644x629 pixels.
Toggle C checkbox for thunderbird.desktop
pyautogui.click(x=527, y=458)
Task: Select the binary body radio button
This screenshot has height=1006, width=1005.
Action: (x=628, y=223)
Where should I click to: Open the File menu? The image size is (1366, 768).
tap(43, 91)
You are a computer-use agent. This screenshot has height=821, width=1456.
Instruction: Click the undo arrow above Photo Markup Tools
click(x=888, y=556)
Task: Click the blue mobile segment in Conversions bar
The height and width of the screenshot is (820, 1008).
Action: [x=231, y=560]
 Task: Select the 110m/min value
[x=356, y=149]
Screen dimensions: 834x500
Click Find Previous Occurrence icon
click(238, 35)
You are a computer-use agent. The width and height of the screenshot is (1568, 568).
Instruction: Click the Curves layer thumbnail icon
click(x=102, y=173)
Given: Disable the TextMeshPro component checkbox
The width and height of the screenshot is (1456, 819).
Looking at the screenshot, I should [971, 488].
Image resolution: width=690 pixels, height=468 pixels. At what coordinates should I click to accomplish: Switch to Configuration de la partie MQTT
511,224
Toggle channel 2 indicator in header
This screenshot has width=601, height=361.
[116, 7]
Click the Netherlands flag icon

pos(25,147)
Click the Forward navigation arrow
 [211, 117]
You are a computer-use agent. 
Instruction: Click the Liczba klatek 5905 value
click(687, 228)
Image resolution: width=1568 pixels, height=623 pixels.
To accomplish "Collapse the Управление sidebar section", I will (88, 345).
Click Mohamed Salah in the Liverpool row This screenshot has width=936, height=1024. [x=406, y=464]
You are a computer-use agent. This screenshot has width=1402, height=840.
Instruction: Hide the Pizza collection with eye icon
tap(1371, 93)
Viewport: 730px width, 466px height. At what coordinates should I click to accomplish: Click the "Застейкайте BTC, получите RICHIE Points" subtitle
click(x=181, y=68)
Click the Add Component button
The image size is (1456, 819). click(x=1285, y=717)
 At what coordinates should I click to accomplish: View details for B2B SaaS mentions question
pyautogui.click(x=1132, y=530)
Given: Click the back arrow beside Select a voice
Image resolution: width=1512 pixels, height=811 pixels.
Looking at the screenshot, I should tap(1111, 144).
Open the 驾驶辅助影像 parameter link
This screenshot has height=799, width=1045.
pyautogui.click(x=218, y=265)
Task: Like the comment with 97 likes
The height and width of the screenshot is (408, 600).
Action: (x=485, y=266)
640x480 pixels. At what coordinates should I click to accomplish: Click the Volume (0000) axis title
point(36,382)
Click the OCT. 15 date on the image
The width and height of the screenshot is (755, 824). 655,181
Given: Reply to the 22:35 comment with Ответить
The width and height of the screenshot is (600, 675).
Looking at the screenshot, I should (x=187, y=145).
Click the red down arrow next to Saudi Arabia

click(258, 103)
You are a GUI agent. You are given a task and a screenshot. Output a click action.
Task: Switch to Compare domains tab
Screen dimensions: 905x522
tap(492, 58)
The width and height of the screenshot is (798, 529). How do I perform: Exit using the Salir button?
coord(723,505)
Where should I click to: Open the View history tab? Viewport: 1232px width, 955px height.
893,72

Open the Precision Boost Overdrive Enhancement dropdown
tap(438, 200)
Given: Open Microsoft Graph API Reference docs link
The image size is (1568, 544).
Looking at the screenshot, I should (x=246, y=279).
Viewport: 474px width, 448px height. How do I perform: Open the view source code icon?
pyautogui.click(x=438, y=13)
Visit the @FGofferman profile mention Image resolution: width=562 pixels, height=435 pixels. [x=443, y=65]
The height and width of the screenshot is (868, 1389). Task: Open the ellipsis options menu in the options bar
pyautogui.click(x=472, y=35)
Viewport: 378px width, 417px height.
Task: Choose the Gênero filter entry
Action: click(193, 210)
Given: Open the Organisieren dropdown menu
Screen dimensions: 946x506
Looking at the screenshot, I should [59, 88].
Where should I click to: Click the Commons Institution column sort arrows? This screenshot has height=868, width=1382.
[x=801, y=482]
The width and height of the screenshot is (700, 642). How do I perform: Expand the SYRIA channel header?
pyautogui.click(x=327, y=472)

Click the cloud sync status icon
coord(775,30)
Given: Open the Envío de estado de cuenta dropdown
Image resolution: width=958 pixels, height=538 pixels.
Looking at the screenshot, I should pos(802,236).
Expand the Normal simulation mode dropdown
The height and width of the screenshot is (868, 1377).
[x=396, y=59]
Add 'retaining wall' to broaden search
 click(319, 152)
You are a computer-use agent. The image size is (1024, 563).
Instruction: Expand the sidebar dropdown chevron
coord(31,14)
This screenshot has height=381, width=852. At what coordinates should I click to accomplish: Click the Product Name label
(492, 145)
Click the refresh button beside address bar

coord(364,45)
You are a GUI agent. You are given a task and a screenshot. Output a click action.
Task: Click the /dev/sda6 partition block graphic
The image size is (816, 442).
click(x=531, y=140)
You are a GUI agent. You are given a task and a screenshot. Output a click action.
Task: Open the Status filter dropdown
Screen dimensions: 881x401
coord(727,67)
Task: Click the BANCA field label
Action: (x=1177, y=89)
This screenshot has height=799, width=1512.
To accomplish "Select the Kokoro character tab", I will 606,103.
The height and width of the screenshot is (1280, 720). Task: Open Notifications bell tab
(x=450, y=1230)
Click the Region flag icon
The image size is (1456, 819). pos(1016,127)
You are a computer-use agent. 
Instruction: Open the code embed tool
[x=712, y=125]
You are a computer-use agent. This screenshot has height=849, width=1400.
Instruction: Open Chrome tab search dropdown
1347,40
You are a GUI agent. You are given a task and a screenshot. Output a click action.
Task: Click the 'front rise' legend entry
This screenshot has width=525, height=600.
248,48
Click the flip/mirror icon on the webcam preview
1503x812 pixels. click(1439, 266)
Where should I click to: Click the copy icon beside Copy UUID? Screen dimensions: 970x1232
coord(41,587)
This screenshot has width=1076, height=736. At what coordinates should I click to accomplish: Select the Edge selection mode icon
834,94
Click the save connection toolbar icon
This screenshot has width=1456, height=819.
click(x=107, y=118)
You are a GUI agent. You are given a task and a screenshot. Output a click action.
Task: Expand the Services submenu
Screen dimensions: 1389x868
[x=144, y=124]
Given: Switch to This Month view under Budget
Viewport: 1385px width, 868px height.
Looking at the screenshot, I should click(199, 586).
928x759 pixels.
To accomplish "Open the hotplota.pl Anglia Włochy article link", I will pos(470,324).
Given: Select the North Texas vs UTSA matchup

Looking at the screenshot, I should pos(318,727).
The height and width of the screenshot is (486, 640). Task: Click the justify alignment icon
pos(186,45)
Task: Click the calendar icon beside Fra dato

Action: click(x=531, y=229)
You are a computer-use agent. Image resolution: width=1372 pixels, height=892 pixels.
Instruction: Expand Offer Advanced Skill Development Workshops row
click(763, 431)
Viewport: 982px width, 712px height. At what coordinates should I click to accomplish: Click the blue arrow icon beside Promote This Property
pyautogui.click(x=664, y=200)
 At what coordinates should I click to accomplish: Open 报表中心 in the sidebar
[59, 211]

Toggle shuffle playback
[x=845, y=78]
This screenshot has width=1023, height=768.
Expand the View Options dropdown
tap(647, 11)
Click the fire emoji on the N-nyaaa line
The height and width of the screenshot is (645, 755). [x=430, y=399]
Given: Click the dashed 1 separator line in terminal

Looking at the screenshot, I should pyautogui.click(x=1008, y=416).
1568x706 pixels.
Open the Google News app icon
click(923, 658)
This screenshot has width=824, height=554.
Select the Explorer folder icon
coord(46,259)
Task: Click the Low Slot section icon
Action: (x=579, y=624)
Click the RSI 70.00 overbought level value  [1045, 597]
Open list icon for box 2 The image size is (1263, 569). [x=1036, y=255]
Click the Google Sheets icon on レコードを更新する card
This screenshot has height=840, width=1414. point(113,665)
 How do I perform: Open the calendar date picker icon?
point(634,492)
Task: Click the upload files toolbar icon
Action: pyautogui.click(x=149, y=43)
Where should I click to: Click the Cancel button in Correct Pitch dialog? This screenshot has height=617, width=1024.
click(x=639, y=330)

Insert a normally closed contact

• • •

**JOB:**
Reproduce the data verbatim from its first line through the line containing "pos(25,147)", including both of those lines.

**TASK SOLUTION:**
644x629 pixels.
Toggle C checkbox for thunderbird.desktop
pyautogui.click(x=527, y=458)
Task: Select the binary body radio button
This screenshot has height=1006, width=1005.
Action: (x=628, y=223)
Where should I click to: Open the File menu? The image size is (1366, 768).
tap(43, 91)
You are a computer-use agent. This screenshot has height=821, width=1456.
Instruction: Click the undo arrow above Photo Markup Tools
click(x=888, y=556)
Task: Click the blue mobile segment in Conversions bar
The height and width of the screenshot is (820, 1008).
Action: [x=231, y=560]
 Task: Select the 110m/min value
[x=356, y=149]
Screen dimensions: 834x500
Click Find Previous Occurrence icon
click(238, 35)
You are a computer-use agent. The width and height of the screenshot is (1568, 568).
Instruction: Click the Curves layer thumbnail icon
click(x=102, y=173)
Given: Disable the TextMeshPro component checkbox
The width and height of the screenshot is (1456, 819).
Looking at the screenshot, I should [971, 488].
Image resolution: width=690 pixels, height=468 pixels. At what coordinates should I click to accomplish: Switch to Configuration de la partie MQTT
511,224
Toggle channel 2 indicator in header
This screenshot has width=601, height=361.
[116, 7]
Click the Netherlands flag icon

pos(25,147)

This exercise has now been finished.